The Real News Network spoke with two of the indigenous leaders who debated president Moreno. This is Leonidas Iza, President of the Farmers and Indigenous Movement from Cotopaxi.

LEONIDAS IZA: On October the 13, after the talks with the government, CONAIE’s President called for calm and for the indigenous communities’ return home and it all went back to normal. If we had political pretensions or wanted to take down the government, then that wouldn’t matter, and protests would have continued. So we believe that an alleged coup is the Moreno’s government attempt to cover its terrible handling of the situation. They are looking for political manipulators where there are none. They even had agent provocateurs causing fires and damage to government buildings, sending agent provocateurs to be able to back their conspiracy theory.

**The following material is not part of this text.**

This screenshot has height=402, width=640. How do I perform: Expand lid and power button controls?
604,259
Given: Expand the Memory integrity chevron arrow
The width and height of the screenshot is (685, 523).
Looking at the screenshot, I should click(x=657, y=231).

OSCAR LEON: Jaime Vargas is president of the largest indigenous organization, the Confederation of Indigenous Nationalities of Ecuador, or CONAIE, which is an umbrella organization for all other indigenous groups. He is Ecuador indigenous’ highest ranking leader.

JAIME VARGAS: So now we delivered the IMF a defeat, and because of that, the IMF ordered the killing of the Ecuadorian people. I want to emphasize that. The IMF is a murderous international corporation. Murderous.

OSCAR LEON: The violence had a serious toll on protesters, and on public and private property.

ANDRES TAPIA: There was unmeasured violence; 1200 injured and 1200 detained, 8 deaths–although today we learned of yet another fatality, so 9 deaths.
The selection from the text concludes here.